Abstract

Latent class models (LCMs) is a model-based clustering tool frequently used by social, behavioral, and medical researchers to cluster sampled individuals based on categorical responses. Traditional applications of LCMs often focus on scenarios where a set of unobserved classes are well-defined and easily distinguishable. However, in numerous real-world applications, these classes are weakly separated and difficult to distinguish. For example, nutritional epidemiologists often encounter weak class separation when deriving dietary patterns from dietary intake assessment (Li et al., 2023). Based on the number of diet components queried and the heterogeneity of the study population, LCM-derived dietary patterns can exhibit strong similarities, or weak separation, resulting in numerical and inferential instabilities that challenge scientific interpretation. This issue is exacerbated in small-sized study populations.

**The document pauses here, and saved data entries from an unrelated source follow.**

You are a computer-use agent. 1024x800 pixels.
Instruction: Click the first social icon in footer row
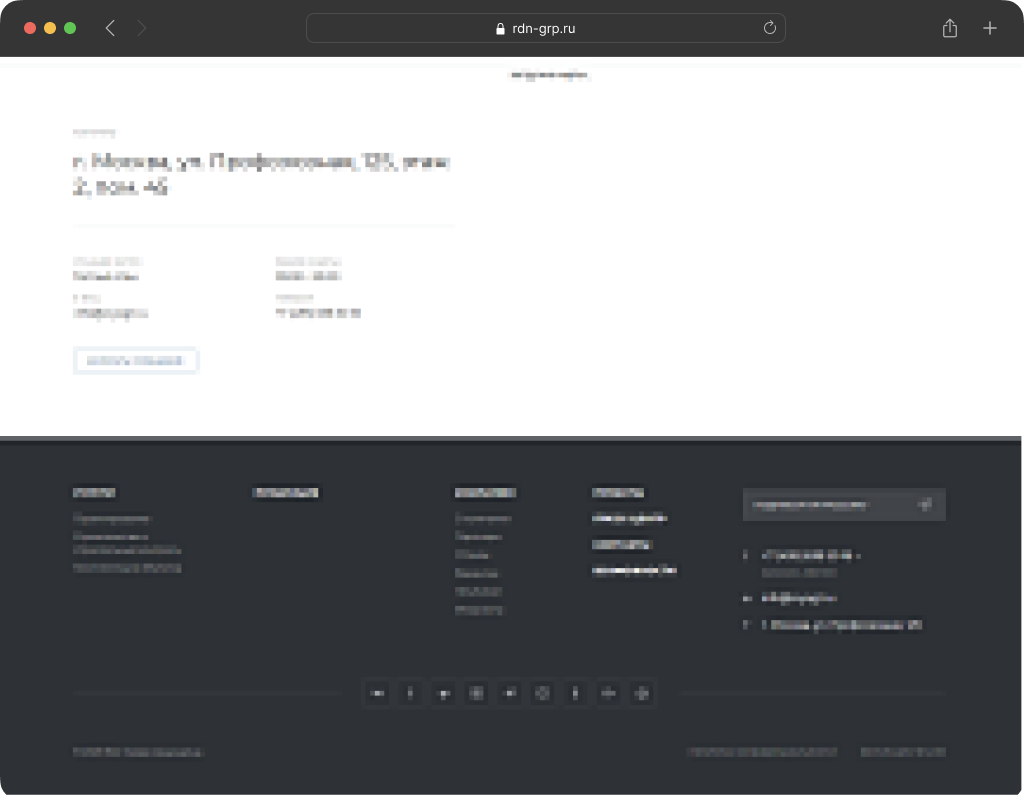click(377, 693)
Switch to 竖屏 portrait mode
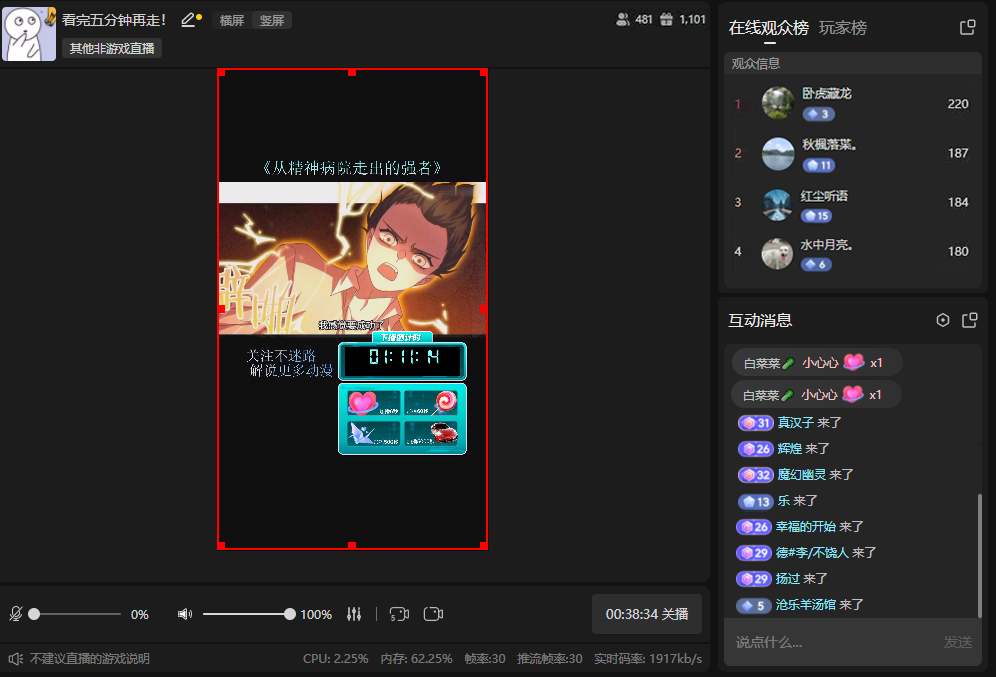Viewport: 996px width, 677px height. (271, 19)

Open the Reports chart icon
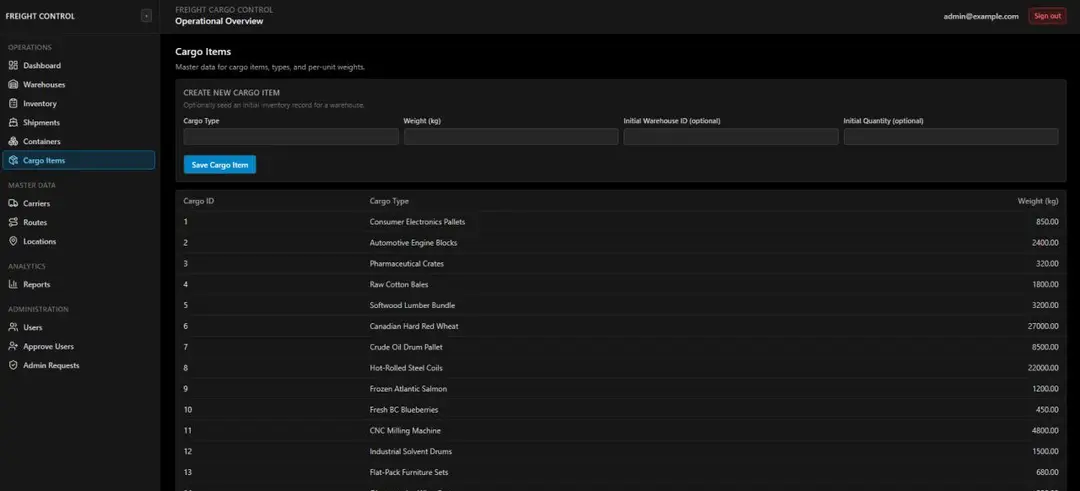[13, 284]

To address these issues, we have developed an R package ddtlcm that empowers LCMs to account for weak class separation. This package implements a tree-regularized Bayesian LCM that leverages statistical strength between latent classes to make better estimates using limited data. With a tree-structured prior distribution over class profiles, classes that share proximity to one another in the tree are shrunk towards ancestral classes a priori, with the degree of shrinkage varying across pre-specified item groups defined thematically with clinical significance. The ddtlcm package takes data on multivariate binary responses over items in pre-specified major groups, and generates statistics and visualizations based on the inferred tree structures and LCM parameters. Overall, ddtlcm provides tools specifically designed to enhance the robustness and interpretability of LCMs in the presence of weak class separation, particularly useful for small sample sizes.